Enantioselectivity and catalyst morphology: step and terrace site contributions to rate and enantiomeric excess in Pt-catalysed ethyl pyruvate hydrogenation

Abstract

The steps (Pt{111} × {111} and Pt{100} × {111}) and terraces (Pt{100} and Pt{111}) of a 5% Pt/graphite catalyst have been identified by cyclic voltammetry and their contributions to rate and enantioselectivity in high-pressure ethyl pyruvate hydrogenation assessed. Bi preferentially adsorbed from solution onto the platinum surface of the catalyst at step and {100} terrace sites. Further increasing Bi coverage led to the gradual occupation of {111} terrace sites, followed by the formation of Bi multilayers. In contrast, S adsorbed from solution onto terrace and step sites simultaneously but with the {111} × {111} step sites being strongly disfavoured. Pt/graphite, Bi–Pt/graphite, and S–Pt/graphite catalysts have been modified by cinchonidine and used to catalyse the enantioselective hydrogenation of ethyl pyruvate to ethyl lactate at 30 bar and 293 K. The effect of increasing Bi coverage at step sites was to increase activity substantially but reduce enantiomeric excess from 43%(R) to 17%(R), whereas the effect of increasing S adsorption at terrace sites was to decrease activity and increase enantiomeric excess to 52%(R).

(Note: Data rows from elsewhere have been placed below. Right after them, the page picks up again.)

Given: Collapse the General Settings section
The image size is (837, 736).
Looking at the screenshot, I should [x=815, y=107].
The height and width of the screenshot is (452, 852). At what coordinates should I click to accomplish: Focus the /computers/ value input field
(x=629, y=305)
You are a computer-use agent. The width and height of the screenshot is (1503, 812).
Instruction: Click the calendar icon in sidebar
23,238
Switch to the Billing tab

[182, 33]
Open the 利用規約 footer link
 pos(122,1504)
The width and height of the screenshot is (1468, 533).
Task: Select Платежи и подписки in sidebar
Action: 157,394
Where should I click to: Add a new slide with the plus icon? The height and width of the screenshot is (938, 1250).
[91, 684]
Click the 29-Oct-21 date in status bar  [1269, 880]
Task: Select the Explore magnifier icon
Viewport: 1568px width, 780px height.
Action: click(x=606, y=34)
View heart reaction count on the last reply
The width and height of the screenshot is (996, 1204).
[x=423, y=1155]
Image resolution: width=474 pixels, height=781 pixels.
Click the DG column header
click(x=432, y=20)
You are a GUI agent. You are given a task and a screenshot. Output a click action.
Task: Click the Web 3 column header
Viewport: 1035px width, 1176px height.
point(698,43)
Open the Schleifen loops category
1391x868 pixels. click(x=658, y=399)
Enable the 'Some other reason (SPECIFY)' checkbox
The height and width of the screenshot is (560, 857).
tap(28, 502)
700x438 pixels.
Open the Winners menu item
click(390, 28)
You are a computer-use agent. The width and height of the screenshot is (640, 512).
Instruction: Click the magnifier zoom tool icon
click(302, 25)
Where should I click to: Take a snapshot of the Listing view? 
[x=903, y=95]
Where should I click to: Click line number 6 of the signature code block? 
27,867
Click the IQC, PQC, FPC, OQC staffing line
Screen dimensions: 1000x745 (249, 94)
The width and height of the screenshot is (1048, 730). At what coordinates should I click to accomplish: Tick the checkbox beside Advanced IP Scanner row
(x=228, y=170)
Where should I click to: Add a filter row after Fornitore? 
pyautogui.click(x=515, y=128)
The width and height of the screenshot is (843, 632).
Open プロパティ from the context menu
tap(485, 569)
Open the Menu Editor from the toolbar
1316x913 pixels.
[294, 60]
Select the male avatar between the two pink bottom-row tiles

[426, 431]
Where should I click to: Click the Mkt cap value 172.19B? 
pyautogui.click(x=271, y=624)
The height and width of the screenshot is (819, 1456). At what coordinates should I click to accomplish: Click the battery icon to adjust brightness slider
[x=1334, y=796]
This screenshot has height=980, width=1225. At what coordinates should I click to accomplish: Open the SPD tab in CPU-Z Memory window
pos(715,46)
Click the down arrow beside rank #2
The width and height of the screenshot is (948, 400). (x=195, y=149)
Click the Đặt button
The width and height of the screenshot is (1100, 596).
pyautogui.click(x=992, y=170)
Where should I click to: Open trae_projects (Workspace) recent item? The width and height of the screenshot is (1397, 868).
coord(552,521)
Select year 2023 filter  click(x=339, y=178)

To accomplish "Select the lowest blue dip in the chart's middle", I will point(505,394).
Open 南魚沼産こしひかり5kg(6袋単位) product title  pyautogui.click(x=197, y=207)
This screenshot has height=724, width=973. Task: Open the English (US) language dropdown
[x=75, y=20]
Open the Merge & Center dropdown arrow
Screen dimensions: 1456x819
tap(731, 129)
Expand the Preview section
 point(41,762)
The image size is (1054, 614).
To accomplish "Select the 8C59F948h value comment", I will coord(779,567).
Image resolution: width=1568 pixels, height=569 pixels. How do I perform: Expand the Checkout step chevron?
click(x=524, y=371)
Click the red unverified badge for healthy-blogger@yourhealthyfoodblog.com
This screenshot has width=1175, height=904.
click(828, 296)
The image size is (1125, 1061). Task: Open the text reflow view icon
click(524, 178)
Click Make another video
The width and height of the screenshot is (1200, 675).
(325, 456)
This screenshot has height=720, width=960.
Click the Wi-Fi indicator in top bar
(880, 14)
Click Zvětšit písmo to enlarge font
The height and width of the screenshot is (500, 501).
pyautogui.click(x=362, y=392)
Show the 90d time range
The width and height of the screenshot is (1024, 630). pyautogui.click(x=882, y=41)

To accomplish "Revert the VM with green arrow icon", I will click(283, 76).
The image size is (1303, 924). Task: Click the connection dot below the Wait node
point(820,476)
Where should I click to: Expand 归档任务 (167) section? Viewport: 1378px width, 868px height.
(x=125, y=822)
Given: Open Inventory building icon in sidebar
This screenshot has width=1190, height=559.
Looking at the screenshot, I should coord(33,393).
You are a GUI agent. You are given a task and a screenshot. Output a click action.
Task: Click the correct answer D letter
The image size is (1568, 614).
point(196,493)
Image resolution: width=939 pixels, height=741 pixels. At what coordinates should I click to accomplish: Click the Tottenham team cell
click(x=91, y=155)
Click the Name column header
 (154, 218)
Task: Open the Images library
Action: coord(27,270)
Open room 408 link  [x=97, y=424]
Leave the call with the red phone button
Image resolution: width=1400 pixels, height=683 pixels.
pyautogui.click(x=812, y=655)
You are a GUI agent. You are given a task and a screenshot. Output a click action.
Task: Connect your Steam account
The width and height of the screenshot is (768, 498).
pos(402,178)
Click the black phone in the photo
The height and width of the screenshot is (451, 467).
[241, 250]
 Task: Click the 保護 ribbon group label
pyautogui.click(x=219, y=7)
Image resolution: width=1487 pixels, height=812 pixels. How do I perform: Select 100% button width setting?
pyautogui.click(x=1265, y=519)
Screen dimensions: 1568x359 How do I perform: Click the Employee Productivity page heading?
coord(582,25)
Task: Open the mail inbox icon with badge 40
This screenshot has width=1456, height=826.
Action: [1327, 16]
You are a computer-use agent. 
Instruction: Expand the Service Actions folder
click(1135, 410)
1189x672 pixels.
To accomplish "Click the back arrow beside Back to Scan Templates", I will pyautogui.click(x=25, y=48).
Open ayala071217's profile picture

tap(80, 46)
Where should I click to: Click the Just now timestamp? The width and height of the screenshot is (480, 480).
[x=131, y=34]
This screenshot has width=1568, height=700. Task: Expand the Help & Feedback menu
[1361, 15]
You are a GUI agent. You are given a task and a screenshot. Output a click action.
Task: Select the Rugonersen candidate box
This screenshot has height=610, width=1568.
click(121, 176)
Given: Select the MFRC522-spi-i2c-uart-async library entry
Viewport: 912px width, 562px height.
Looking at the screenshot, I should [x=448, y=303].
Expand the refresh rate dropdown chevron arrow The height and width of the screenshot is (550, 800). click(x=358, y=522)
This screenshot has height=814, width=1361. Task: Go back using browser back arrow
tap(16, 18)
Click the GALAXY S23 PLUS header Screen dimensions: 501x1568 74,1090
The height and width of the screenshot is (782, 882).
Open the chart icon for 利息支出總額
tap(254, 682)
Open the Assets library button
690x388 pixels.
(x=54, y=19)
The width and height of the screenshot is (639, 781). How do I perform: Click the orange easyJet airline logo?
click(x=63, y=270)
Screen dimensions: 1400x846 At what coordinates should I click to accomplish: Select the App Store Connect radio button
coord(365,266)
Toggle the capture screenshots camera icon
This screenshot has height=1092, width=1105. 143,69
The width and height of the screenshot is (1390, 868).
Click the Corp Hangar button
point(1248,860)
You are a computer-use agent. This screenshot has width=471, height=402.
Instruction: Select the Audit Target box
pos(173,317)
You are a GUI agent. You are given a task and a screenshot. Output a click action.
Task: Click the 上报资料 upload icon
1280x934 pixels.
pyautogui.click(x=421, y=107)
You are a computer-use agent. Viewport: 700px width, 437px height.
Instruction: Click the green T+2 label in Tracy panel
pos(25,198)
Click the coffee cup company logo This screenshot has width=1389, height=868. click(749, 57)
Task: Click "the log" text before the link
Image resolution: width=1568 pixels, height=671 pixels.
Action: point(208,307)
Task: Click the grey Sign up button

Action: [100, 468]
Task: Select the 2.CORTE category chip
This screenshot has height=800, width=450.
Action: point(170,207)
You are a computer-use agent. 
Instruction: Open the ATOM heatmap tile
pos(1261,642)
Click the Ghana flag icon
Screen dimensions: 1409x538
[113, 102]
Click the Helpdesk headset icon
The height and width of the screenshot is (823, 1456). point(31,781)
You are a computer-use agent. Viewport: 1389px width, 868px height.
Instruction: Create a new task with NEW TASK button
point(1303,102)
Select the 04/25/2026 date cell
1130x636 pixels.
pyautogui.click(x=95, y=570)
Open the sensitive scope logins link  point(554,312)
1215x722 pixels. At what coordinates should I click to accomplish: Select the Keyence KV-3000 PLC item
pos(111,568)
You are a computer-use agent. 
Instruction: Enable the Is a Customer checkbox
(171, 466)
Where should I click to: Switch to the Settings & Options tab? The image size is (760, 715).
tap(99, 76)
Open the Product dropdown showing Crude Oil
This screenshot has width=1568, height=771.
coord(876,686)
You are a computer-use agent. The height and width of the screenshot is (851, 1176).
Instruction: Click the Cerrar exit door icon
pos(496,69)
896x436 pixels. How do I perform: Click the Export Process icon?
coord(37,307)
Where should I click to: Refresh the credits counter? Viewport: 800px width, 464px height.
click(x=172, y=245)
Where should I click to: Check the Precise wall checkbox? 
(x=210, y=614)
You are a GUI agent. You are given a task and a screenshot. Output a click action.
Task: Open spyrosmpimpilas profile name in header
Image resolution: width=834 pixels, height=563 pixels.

These unexpected contrary effects on activity and enantioselectivity were confirmed for Bi adsorption by repeating the experiments using the standard reference catalyst 6.3% Pt/silica (EUROPT-1), for which enantiomeric excess fell linearly from 73%(R) to 20%(R) as Bi loading was increased. The well-documented rate enhancement associated with catalyst modification by cinchonidine has been reassessed in the light of this further rate enhancement by Bi adsorption, and its origin has been attributed to inhibition of ethyl pyruvate dimerisation/polymerisation by the strongly basic alkaloid. Rate enhancement is now attributed to reaction occurring at a normal rate at an enhanced number of sites, not (as previously proposed) to a reaction occurring at an enhanced rate at a constant number of sites. The opposing effects of Bi and S on rate and enantioselectivity are consistent with (i) preferential initiation of pyruvate polymerisation at step sites, (ii) inhibition of propagation of this polymerisation by alkaloid, and (iii) a higher enantiomeric excess in cinchonidine-modified near-step sites than in similarly modified terrace sites. These results have important implications for future catalyst design.